En este contexto, la inteligencia de la infraestructura no consiste únicamente en hacer que un semáforo permanezca verde durante más tiempo. También implica determinar cuándo es necesario otorgar ese tiempo adicional, dónde debe aplicarse y cómo hacerlo sin comprometer el funcionamiento general de la red vial.
Hacia una infraestructura que se adapte a las personas
La experiencia de Singapur muestra una tendencia que podría extenderse a otras ciudades: el paso de infraestructuras diseñadas con tiempos fijos hacia sistemas capaces de responder a la demanda y a las características de los usuarios.
En el caso de los adultos mayores, la necesidad es evidente. Una población que envejece requiere calles, aceras y cruces que permitan desplazarse con seguridad sin que caminar más despacio se convierta en un riesgo.
Por ahora, el sistema oficialmente implementado en Singapur para ampliar el tiempo de cruce depende principalmente de Green Man+ y de la activación mediante tarjetas compatibles, mientras que los sistemas basados en sensores avanzados y visión artificial representan una línea de evolución tecnológica y de innovación.
La dirección, sin embargo, parece clara.
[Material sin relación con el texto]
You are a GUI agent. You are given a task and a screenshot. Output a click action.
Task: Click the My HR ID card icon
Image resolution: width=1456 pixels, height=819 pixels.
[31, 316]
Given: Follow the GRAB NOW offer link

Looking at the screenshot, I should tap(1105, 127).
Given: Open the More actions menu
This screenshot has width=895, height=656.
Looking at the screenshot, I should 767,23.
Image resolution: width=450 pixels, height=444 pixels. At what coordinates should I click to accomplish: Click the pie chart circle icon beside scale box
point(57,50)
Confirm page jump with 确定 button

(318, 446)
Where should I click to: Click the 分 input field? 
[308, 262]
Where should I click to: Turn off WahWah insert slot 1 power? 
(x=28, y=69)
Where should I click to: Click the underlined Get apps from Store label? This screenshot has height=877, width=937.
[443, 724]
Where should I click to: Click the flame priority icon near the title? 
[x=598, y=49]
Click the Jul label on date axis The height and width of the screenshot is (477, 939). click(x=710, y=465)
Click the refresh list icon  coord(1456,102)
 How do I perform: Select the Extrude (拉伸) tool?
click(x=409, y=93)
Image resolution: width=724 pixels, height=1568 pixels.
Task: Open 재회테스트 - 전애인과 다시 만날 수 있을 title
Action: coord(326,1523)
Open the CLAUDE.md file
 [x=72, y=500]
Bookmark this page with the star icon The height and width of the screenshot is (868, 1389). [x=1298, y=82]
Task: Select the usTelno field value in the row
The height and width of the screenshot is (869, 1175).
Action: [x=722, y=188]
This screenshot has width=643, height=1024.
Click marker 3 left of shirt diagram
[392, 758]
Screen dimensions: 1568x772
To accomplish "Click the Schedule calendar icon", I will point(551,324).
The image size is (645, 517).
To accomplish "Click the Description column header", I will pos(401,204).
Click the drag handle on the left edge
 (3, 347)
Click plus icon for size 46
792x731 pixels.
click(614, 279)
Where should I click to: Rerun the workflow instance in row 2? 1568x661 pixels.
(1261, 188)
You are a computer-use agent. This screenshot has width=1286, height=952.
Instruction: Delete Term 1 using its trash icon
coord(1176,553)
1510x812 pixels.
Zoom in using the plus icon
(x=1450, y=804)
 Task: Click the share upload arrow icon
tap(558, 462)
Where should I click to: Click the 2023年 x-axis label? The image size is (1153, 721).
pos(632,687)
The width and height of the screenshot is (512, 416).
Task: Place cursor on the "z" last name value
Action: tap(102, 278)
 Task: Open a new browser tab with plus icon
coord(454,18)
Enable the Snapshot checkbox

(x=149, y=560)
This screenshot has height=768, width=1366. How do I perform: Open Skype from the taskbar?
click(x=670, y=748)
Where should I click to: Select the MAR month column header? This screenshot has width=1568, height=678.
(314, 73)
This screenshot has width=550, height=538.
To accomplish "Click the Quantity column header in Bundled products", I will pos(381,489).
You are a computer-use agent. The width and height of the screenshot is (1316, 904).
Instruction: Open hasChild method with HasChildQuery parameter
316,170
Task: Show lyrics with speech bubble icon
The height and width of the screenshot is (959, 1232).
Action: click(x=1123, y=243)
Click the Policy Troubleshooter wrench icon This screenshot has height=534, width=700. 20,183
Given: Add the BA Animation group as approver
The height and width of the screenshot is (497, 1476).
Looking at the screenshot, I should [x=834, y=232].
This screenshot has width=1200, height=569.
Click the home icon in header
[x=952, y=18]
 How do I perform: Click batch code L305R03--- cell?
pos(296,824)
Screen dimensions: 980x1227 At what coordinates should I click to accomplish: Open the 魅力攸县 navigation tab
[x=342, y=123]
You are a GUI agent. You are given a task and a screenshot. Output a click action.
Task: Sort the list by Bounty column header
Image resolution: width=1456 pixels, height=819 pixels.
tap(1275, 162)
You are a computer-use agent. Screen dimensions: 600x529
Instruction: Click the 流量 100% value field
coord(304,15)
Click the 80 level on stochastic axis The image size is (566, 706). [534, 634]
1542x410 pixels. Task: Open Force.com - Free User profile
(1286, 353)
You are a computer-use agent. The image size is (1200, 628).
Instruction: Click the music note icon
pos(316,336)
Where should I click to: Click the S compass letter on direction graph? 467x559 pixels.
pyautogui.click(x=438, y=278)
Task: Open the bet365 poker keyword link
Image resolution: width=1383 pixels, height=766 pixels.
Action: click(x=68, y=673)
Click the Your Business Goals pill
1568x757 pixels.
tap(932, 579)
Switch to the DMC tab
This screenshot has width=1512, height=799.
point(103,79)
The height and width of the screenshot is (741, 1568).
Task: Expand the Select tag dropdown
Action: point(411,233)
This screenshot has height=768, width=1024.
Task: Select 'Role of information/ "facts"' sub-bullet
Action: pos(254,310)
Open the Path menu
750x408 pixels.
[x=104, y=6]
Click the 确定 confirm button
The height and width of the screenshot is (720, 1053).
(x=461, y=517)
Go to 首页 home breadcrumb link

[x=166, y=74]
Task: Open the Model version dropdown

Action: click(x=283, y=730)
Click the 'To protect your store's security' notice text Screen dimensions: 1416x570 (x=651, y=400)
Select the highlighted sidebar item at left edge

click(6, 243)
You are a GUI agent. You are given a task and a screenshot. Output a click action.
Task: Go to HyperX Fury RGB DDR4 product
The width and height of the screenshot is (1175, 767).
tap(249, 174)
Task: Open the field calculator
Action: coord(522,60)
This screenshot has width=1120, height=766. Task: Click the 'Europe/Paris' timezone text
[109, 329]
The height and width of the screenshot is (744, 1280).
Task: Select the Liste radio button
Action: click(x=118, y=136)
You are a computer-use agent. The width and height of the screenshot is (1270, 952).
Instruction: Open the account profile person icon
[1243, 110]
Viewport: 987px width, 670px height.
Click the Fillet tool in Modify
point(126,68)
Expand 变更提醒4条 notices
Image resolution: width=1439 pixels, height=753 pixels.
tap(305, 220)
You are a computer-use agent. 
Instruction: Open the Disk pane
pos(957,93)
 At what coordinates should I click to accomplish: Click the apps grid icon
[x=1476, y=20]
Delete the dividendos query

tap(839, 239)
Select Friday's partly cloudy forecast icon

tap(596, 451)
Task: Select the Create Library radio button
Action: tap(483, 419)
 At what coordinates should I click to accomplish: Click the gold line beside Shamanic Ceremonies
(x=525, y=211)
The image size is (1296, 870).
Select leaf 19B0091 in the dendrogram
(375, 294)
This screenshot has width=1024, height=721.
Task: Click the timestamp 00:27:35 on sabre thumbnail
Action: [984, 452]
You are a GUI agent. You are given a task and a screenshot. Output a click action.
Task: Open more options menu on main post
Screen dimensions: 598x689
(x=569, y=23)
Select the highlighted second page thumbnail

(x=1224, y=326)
Sensores, automatización, análisis de datos y tecnologías de detección podrían hacer que los semáforos del futuro no se limiten a repetir un ciclo programado, sino que comprendan mejor lo que ocurre en una intersección.
Para las personas mayores, esto podría significar algo mucho más importante que una innovación tecnológica: poder cruzar una calle sin sentir que deben correr contra el reloj.